- TEXT PASSAGE
--- START ---

Other News Materials 28 May 2008 07:13 (UTC +04:00)

Pro-democracy leader Aung San Suu Kyi began a sixth year under detention Wednesday as foreign donors said aid would continue to flow into the military-ruled nation to save cyclone victims, AP reported.

U.N. Secretary-General Ban Ki-moon expressed regret over Suu Kyi's continued arrest while praising "a new spirit of cooperation" between the junta and the international community in the aid effort.

In Washington, President George W. Bush said Tuesday he was "deeply troubled" by the extension of Suu Kyi's house arrest but stressed that the U.S. would continue to provide aid to the victims.

Suu Kyi, a Nobel Peace laureate who has been detained for more than 12 of the past 18 years, had her detention extended by one year Tuesday, a government official said on condition of anonymity because he was not authorized to speak to the media.

She has long been the symbol of the regime's heavy-handed intolerance of opposition and the focus of a worldwide campaign lobbying for her release.

"The United States calls upon the regime to release all political prisoners in Burma and begin a genuine dialogue with Aung San Suu Kyi, the National League for Democracy, and other democratic and ethnic minority groups on a transition to democracy," Bush said in a statement. Myanmar is also known as Burma.

The junta's extension of Suu Kyi's detention came as Myanmar fended off worldwide criticism for its inadequate aid effort for the survivors of the May 2-3 Cyclone Nargis.

--- END ---

- DATA EXTRACT
--- START ---

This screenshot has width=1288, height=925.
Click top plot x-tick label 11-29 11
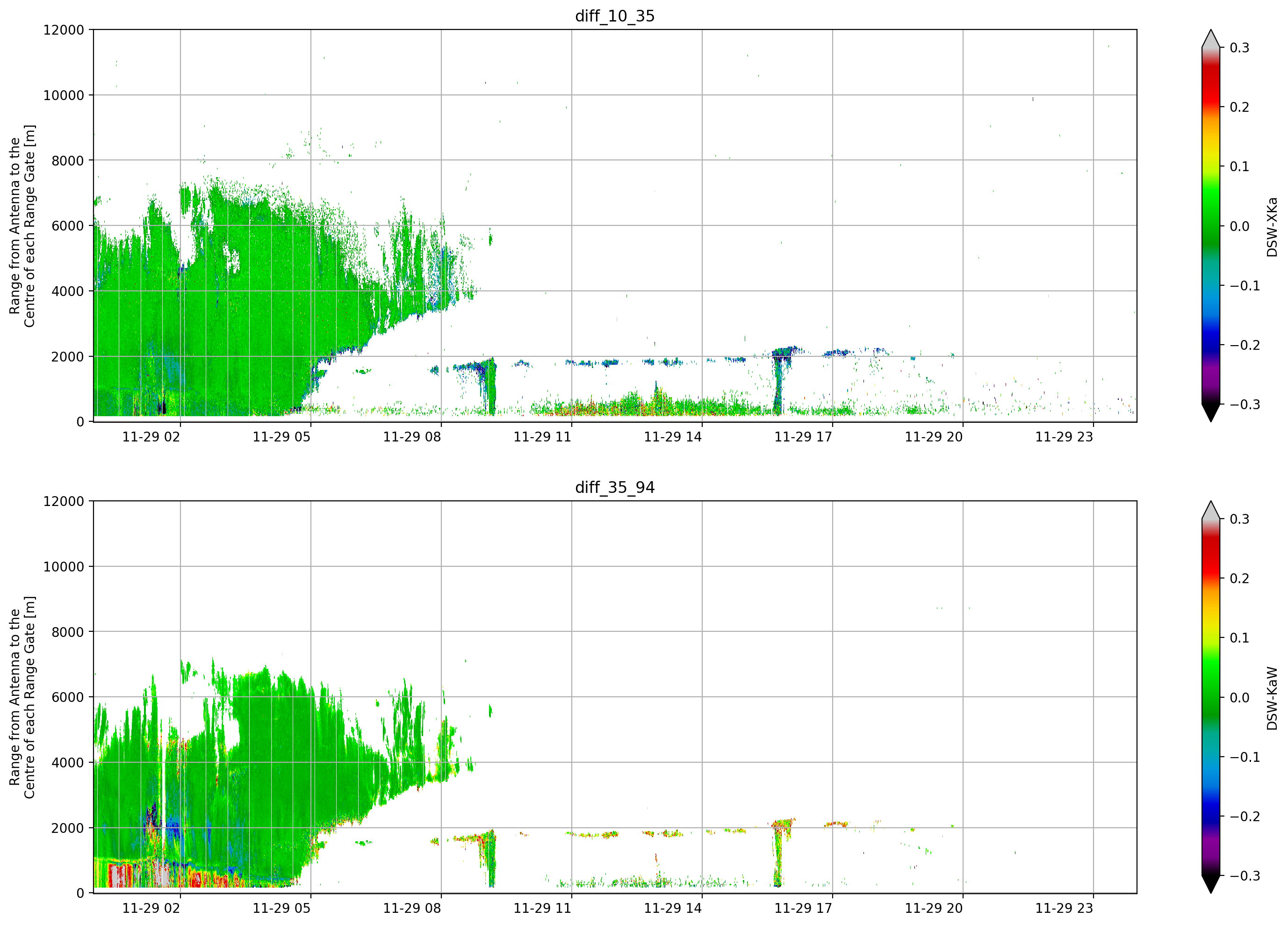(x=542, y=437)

--- END ---
--- START ---

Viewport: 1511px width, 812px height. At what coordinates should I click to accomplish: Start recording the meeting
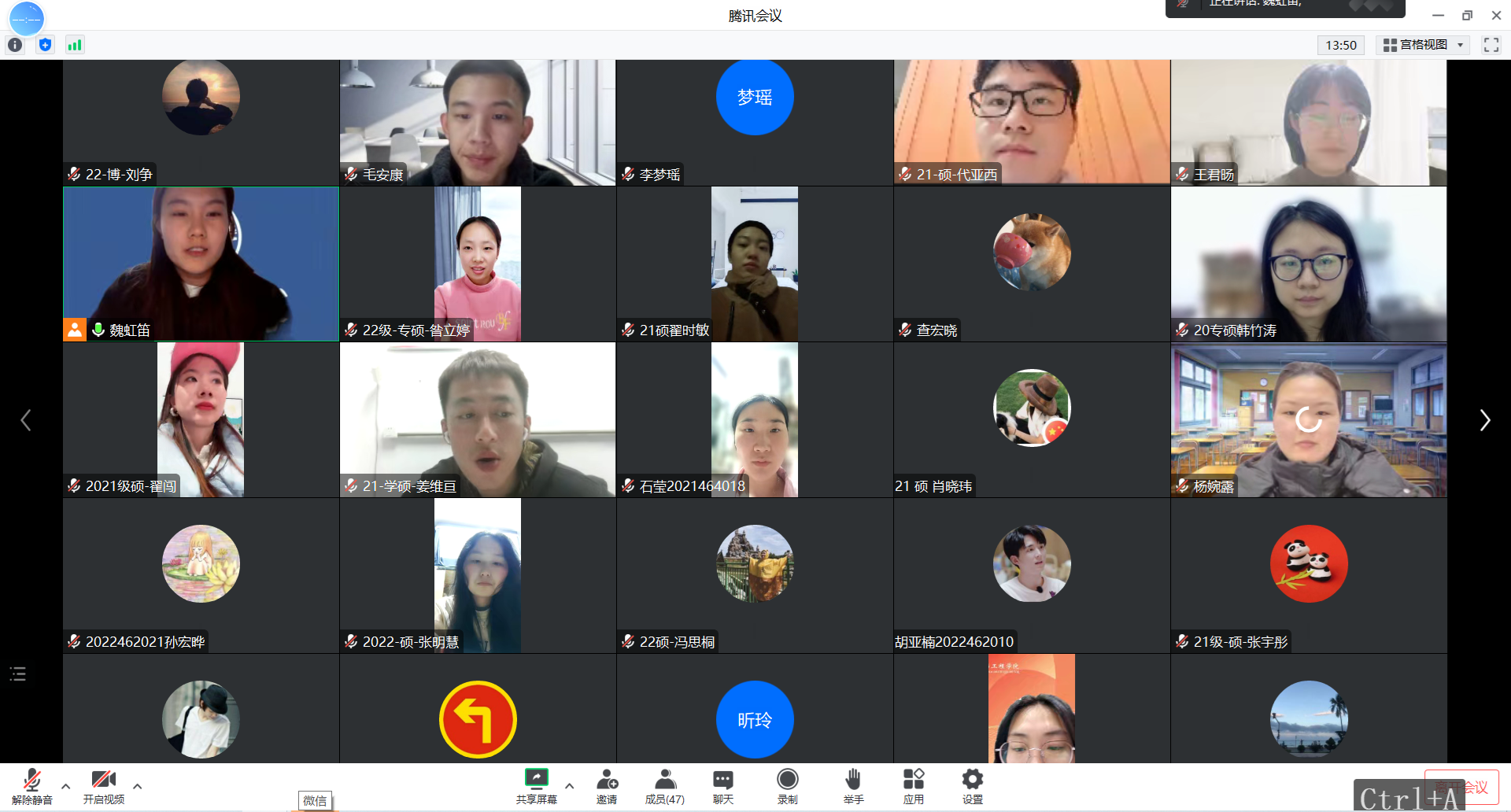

--- END ---
--- START ---

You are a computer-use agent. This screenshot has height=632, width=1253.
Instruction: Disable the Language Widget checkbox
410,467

--- END ---

- PARTS OF THE EXERCISE
1. In the news report, by how long was Suu Kyi's detention extended on Tuesday?
2. Do these statements agree with the news report? (a) Ban Ki-moon expressed regret over Suu Kyi's continued arrest. (b) Bush said the U.S. would stop providing aid to the cyclone victims. (c) Cyclone Nargis struck in June. Answer yes or no for each, quoting the deciding words.
The entries have nothing to do with what is asked here.

- ANSWERS FOR EACH ITEM
1. By one year.

2.
(a) Yes: "U.N. Secretary-General Ban Ki-moon expressed regret over Suu Kyi's continued arrest"
(b) No: "stressed that the U.S. would continue to provide aid to the victims"
(c) No: "the May 2-3 Cyclone Nargis"